Forecasting of CO2 level on Mona Loa dataset using Gaussian process regression (GPR)#

This example is based on Section 5.4.3 of “Gaussian Processes for Machine Learning” [1]. It illustrates an example of complex kernel engineering and hyperparameter optimization using gradient ascent on the log-marginal-likelihood. The data consists of the monthly average atmospheric CO2 concentrations (in parts per million by volume (ppm)) collected at the Mauna Loa Observatory in Hawaii, between 1958 and 2001. The objective is to model the CO2 concentration as a function of the time \(t\) and extrapolate for years after 2001.

References

# Authors: The scikit-learn developers
# SPDX-License-Identifier: BSD-3-Clause

Build the dataset#

We will derive a dataset from the Mauna Loa Observatory that collected air samples. We are interested in estimating the concentration of CO2 and extrapolate it for further years. First, we load the original dataset available in OpenML as a pandas dataframe. This will be replaced with Polars once fetch_openml adds a native support for it.

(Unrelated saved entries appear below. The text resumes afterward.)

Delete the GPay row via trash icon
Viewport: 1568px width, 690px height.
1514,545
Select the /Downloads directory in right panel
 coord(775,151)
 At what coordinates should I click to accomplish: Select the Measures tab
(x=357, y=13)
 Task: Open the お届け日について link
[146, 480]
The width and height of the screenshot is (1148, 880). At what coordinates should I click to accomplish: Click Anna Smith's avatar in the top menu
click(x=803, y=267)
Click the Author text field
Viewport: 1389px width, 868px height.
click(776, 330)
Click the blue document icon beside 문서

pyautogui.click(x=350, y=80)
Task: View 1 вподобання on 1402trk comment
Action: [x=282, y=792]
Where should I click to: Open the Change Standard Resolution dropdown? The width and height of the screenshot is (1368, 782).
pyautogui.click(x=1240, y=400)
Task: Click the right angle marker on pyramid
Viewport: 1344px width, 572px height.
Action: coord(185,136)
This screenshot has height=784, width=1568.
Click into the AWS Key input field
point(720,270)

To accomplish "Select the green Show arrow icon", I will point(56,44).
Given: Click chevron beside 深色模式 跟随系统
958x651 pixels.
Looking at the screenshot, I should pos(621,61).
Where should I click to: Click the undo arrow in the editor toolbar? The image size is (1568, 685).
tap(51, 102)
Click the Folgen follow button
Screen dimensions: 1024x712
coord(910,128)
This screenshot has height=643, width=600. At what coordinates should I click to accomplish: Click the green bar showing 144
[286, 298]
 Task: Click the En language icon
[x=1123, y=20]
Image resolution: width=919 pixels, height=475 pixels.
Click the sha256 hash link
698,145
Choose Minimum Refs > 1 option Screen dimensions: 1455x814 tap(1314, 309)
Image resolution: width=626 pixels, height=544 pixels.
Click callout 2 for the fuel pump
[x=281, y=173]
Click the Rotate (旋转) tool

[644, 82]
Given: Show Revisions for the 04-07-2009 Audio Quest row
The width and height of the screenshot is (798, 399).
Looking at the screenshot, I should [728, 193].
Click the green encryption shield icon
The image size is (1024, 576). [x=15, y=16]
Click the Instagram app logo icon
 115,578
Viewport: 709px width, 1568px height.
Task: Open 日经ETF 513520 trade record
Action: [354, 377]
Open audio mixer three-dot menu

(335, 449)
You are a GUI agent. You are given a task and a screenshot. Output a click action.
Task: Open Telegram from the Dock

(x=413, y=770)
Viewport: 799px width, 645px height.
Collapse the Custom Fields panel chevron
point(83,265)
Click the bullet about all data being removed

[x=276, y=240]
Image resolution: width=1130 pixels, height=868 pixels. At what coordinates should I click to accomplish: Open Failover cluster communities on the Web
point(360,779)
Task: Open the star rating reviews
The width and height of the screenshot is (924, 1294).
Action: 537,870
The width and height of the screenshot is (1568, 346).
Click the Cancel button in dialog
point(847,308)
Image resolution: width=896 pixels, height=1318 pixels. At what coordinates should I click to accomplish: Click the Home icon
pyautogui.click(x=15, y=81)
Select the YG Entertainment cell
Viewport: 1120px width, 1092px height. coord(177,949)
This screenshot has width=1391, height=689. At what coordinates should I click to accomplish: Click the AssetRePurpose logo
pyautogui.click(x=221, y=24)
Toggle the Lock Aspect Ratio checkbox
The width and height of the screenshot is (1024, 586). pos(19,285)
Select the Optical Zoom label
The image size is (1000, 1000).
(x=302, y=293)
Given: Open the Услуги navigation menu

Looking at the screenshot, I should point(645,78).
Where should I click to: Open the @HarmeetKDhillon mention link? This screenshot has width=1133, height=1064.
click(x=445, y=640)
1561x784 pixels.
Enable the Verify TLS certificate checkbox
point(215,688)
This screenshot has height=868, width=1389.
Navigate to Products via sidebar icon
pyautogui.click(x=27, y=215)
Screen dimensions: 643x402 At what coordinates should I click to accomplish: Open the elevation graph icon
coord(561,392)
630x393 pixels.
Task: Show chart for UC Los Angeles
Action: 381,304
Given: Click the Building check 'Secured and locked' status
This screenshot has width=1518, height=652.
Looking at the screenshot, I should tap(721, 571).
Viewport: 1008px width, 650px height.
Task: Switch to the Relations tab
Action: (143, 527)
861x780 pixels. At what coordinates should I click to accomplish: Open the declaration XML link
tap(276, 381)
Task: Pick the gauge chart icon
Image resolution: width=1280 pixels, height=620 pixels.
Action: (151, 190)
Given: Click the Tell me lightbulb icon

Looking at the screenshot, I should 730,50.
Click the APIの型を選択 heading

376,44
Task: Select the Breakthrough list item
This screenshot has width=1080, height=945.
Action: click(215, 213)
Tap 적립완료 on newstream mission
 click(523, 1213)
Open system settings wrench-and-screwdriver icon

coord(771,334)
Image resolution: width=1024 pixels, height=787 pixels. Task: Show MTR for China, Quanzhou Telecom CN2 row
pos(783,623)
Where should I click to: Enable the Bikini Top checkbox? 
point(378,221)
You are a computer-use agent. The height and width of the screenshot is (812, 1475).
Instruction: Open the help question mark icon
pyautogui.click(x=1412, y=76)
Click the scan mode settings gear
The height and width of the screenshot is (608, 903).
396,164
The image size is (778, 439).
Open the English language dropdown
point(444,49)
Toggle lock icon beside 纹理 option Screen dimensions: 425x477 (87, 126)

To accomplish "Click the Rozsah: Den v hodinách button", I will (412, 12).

from sklearn.datasets import fetch_openml

co2 = fetch_openml(data_id=41187, as_frame=True)
co2.frame.head()

	year	month	day	weight	station	co2
0	1958	3	29	4	MLO	316.1
1	1958	4	5	6	MLO	317.3
2	1958	4	12	4	MLO	317.6
3	1958	4	19	6	MLO	317.5
4	1958	4	26	2	MLO	316.4

First, we process the original dataframe to create a date column and select it along with the CO2 column.

import polars as pl

co2_data = pl.DataFrame(co2.frame[["year", "month", "day", "co2"]]).select(
    pl.date("year", "month", "day"), "co2"
)
co2_data.head()

shape: (5, 2)

date	co2
date	f64
1958-03-29	316.1
1958-04-05	317.3
1958-04-12	317.6
1958-04-19	317.5
1958-04-26	316.4

co2_data["date"].min(), co2_data["date"].max()

(datetime.date(1958, 3, 29), datetime.date(2001, 12, 29))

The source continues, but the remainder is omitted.